» 提示された文章:
* * * * *

Tarr Bela(以降TB):まず、(その)ご質問は、この料理はどうやって料理したんですか、という質問と非常に似ていると感じます。その人によって調理の仕方は違うわけですが、これが自分の調理方法であり、自分のやり方ということです。もともと長回しが非常に好きですし、この冒頭のシーンに関しては最初に撮る時に馬の周りを自在にカメラが動かなければいけないというふうに分っていました。人と馬とのコネクションも見せなければいけないということも分かっていました。また荒ぶるその嵐と彼はどういうふうに闘っているのか、家までの距離の間を、距離とどう闘っているのか、彼らの奮闘ぶりというのを見せなければいけないと思いました。技術的、実用的な面からは非常にシンプルで基本的にその荷台と馬といる道と平行にトラックを敷いて、あとはクレーンを使っています。馬の顔であったり、体であったり、馭者(ぎょしゃ)の顔をカメラワークの中で見せていき、ただ非常に柔らかい部分を見せていくということを考えました。

Q:その撮り方についてですが、(撮影監督の)フレッド・ケレメンさんとは具体的に動きまで話すのでしょうか、それともイメージだけを伝えて、彼に振付けを任せるみたいな形で作っていかれるのでしょうか?

* * * * *

» 提供された記録:

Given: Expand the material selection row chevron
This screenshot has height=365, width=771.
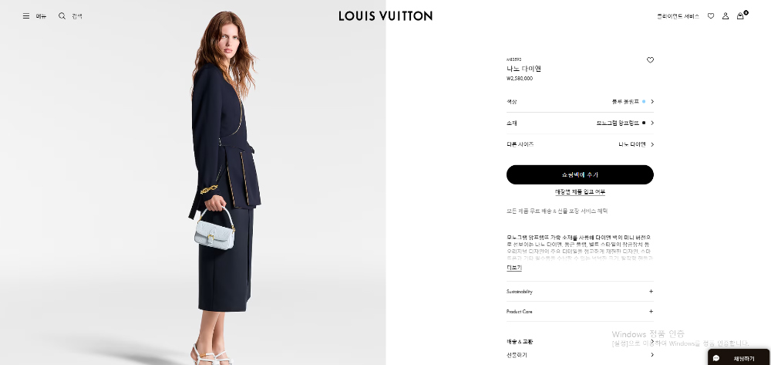Looking at the screenshot, I should point(652,123).
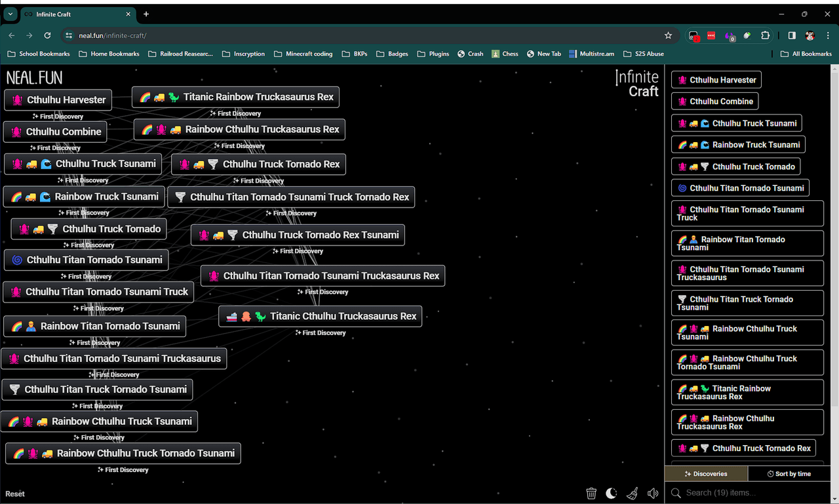
Task: Change sorting with Sort by time
Action: pyautogui.click(x=789, y=474)
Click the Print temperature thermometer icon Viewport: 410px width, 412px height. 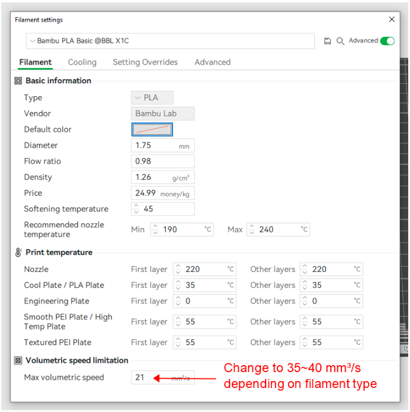(x=18, y=253)
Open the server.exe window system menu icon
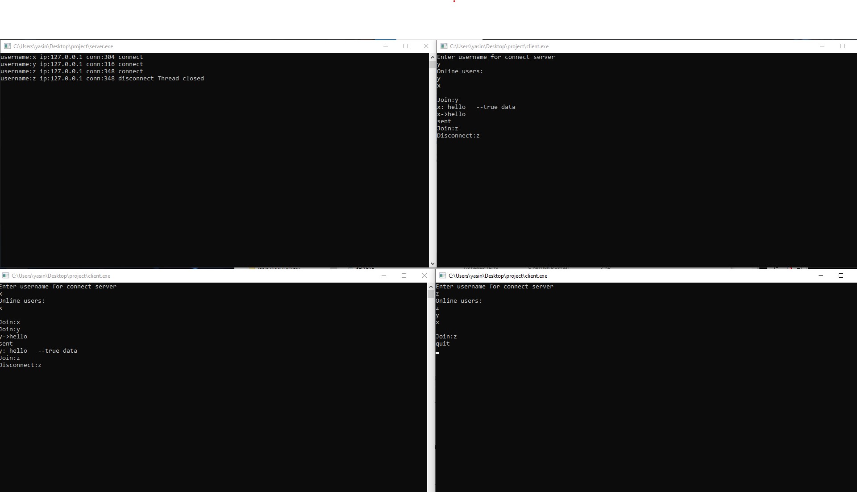 tap(7, 46)
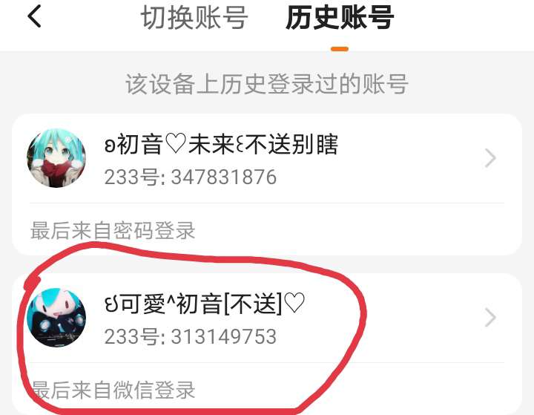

* * * * *

» 課題の指示:
[A] インタビューのうち「Tarr Bela(以降TB):まず、」で始まる段落を、主な事実を残して箇条書きに短くまとめてください。
[B] インタビューから、「Tarr Bela(以降TB」から「いくということを考えました。」までを一字も変えずに抜き出してください。
記録はここでは使いません。

» 解答:
[A]
- 撮り方についての質問は、料理の作り方を尋ねる質問に似ている。人によって調理法は違い、これは自分のやり方だ。
- もともと長回しが非常に好きだ。
- 冒頭のシーンでは、馬の周りをカメラが自在に動く必要があると分かっていた。
- 人と馬とのつながりを見せる必要があった。
- 嵐や家までの距離と闘う、彼らの奮闘ぶりを見せる必要があった。
- 技術面は非常にシンプルだった。荷台と馬がいる道と平行にトラックを敷き、あとはクレーンを使った。
- カメラワークで馬の顔や体、馭者の顔を見せ、非常に柔らかい部分を見せることを考えた。

[B]
Tarr Bela(以降TB):まず、(その)ご質問は、この料理はどうやって料理したんですか、という質問と非常に似ていると感じます。その人によって調理の仕方は違うわけですが、これが自分の調理方法であり、自分のやり方ということです。もともと長回しが非常に好きですし、この冒頭のシーンに関しては最初に撮る時に馬の周りを自在にカメラが動かなければいけないというふうに分っていました。人と馬とのコネクションも見せなければいけないということも分かっていました。また荒ぶるその嵐と彼はどういうふうに闘っているのか、家までの距離の間を、距離とどう闘っているのか、彼らの奮闘ぶりというのを見せなければいけないと思いました。技術的、実用的な面からは非常にシンプルで基本的にその荷台と馬といる道と平行にトラックを敷いて、あとはクレーンを使っています。馬の顔であったり、体であったり、馭者(ぎょしゃ)の顔をカメラワークの中で見せていき、ただ非常に柔らかい部分を見せていくということを考えました。